Tras otro profundo silencio, esta vez más incómodo que el anterior, comenzó las instrucciones:

"Ave María Purísima..."

-- Sin pecado concebida.... Dime hijo, ¿de qué quieres confesarte? ¿cuales son tus pecados? -- 

"Bueno, es que no estoy seguro de si he cometido pecados, sinceramente. Me considero un hombre honrado, una buena persona, y siempre que puedo procuro ayudar a los demás. No sé muy bien para qué vale esta testificación, este vis a vis hablado ¿Hay algún modelo o tipo de perdón común que deba confesarse?" 

El cura no salía de su asombro, pero decidió dar oportunidad a aquel extraño caso que se le presentaba:

-- Razones para confesarse hay muchas, pero una de ellas es que ayuda a hacer un examen profundo  de conciencia, y eso me conduce a saber qué pasa conmigo, qué he hecho mal, cómo voy en mi vida espiritual, me sitúa en una realidad que me hace conocerme y entenderme a mi mismo --.

"Bueno, si hay algo que estoy seguro que he hecho bien durante todos estos años, es precisamente a estar conmigo mismo, cosa que me ha posibilitado conocerme aun más si cabe, aunque supongo que algo malo habré hecho, como todo el mundo claro está, pero no sé en qué grado de levedad o gravedad."

-- De acuerdo, - contestó el cura -,  pero el acto de confesión también evita que me auto-engañe. Es muy fácil engañarme a mi mismo justificando aquello malo que hice, y tratando de suavizarlo. Cuando me confieso, con sinceridad me ubico en la justa dimensión de mis actos. Nadie es buen juez en causa propia. Mediante la confesión recibo consejo y orientación moral para luchar mejor contra las faltas que he cometido, esto me ayuda mucho para progresar en mi vida. ¿Entiendes ahora la importancia de confesar los pecados? -- , quiso explicar delicada y pacientemente el cura.

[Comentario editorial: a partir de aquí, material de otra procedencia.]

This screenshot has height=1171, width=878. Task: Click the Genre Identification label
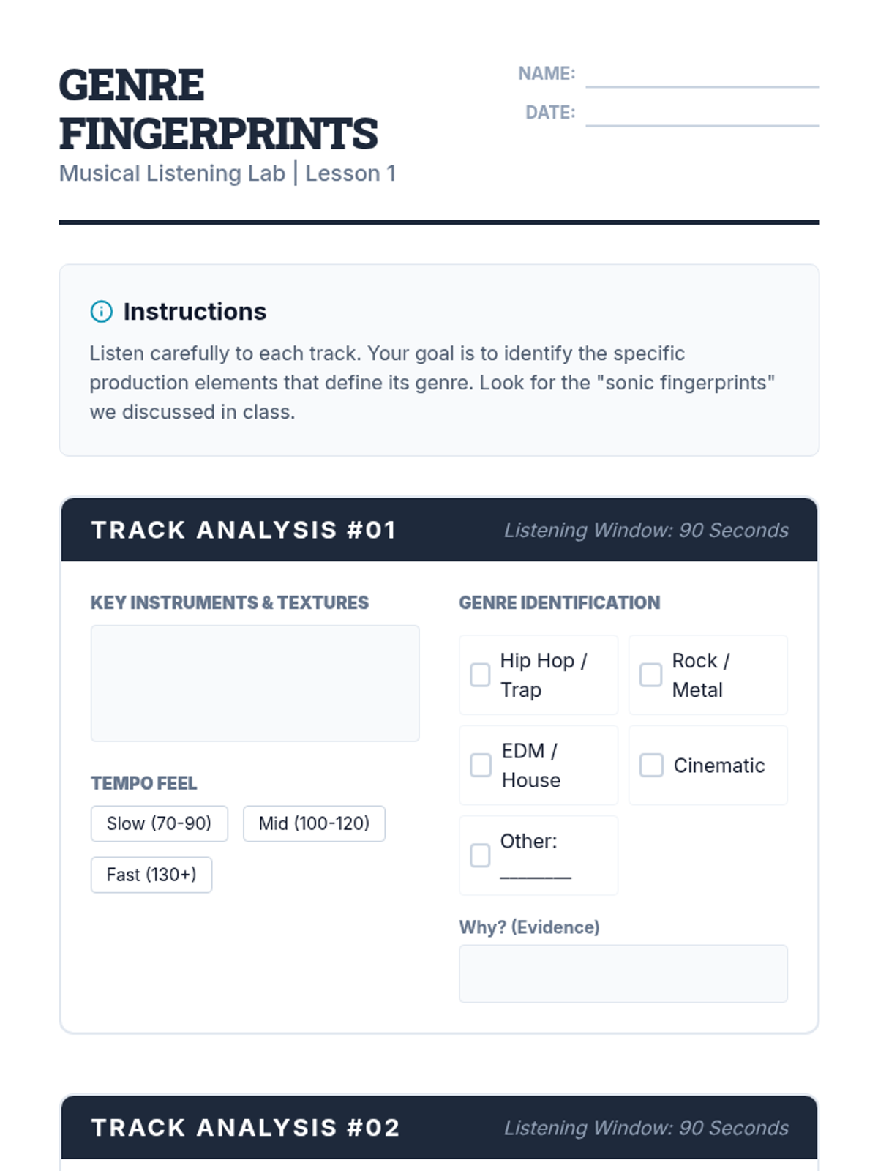pos(559,602)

" ¿A pesar de que cuando he pensado que he cometido alguna pequeña falta, o dañado a alguien inconscientemente, y que haya procurado enmendar mi error rápidamente?"

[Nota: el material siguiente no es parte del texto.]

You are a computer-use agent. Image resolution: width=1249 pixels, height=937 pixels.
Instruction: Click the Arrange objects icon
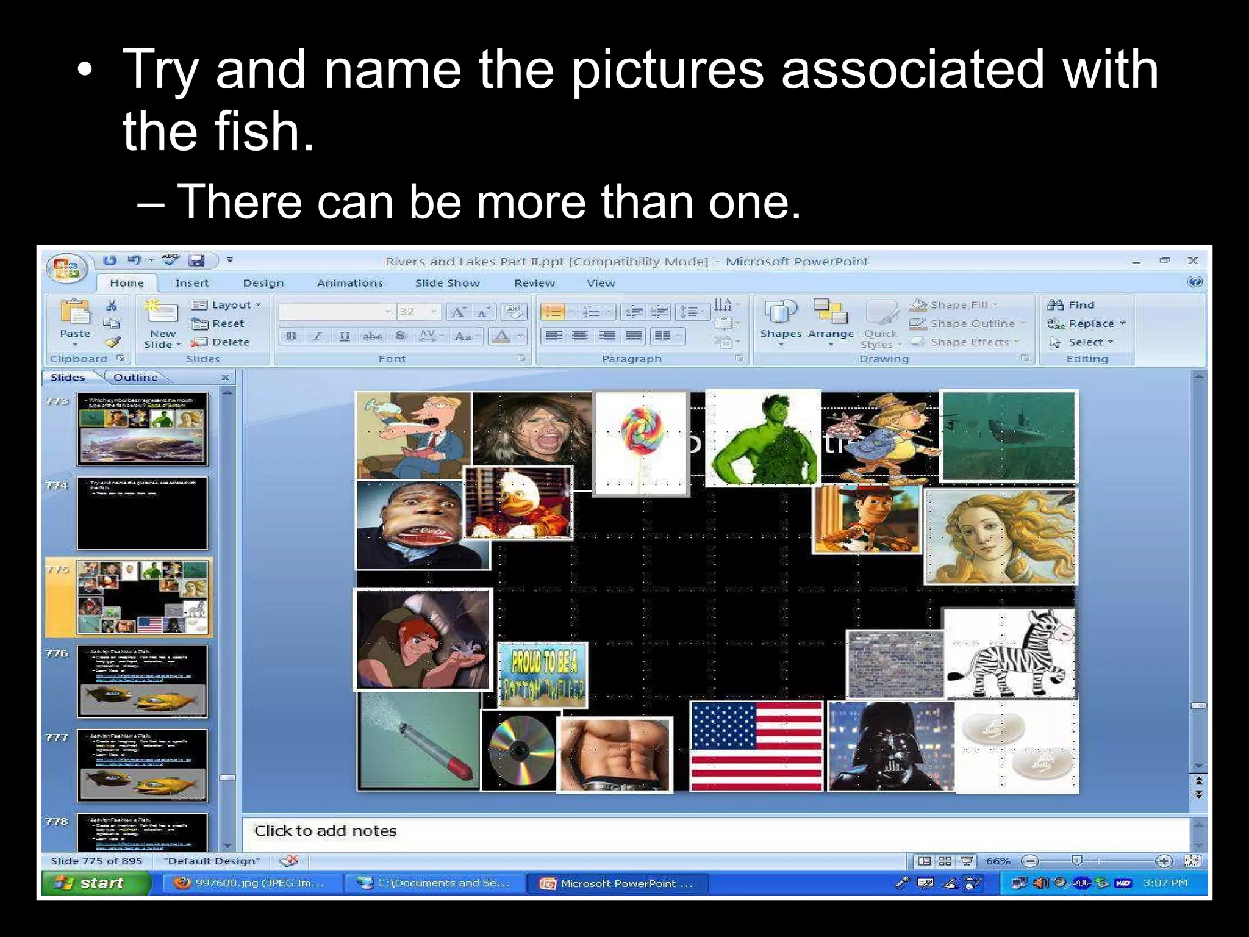coord(830,311)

-- A pesar de eso hijo. El perdón es algo que se recibe, no puedo otorgarme solo el perdón. Las condiciones del perdón las pone el ofendido, no el ofensor que limpia sus culpas por su cuenta. Y en este caso, es Dios quien perdona y tiene poder para establecer los medios para otorgar ese perdón. También tengo que decirte que entre ambos, tú y yo, existirá el secreto de confesión, cuya confidencialidad siempre será respetada --.

"De acuerdo, creo que siendo así quizás pueda exponer ante usted mis faltas o pecados. Me confieso que......., y que...., y que a veces también......, dicho lo cual, puedo decir que esos son mis pecados"

-- Muy bien hijo. Finalmente algo muy importante para tu reflexión; recibir todas estas gracias en el Sacramento de la Reconciliación me enseña a mi también a perdonar. Solo experimentando la Misericordia de Dios puedo aprender a ser misericordioso. Es ésta una de las virtudes de la confesión. Y ahora dime, ¿cómo te sientes? --

"Parece impensable pero, me siento mucho mejor. Es cierto que ha sido como un alivio"

-- Me alegro mucho hijo, tienes el perdón concedido por la gracia de Dios --

" Muchas gracias Padre. Y ahora..."

-- Pues nada más; ahora hemos acabado --

"No padre, aún no. Quiero decir, que ahora ya puede usted empezar a confesar sus pecados también".

El cura lo miró sorprendido, aunque quizás lo que estaba era sonrojado. Balbuceó, como queriendo decir algo pero no le salían ni una palabra.

Sí, ya sabe como empezar; con un "Ave María Purísima..."



Fuente de Cantos, a 23 de febrero de 2018. Imagen libre en la red.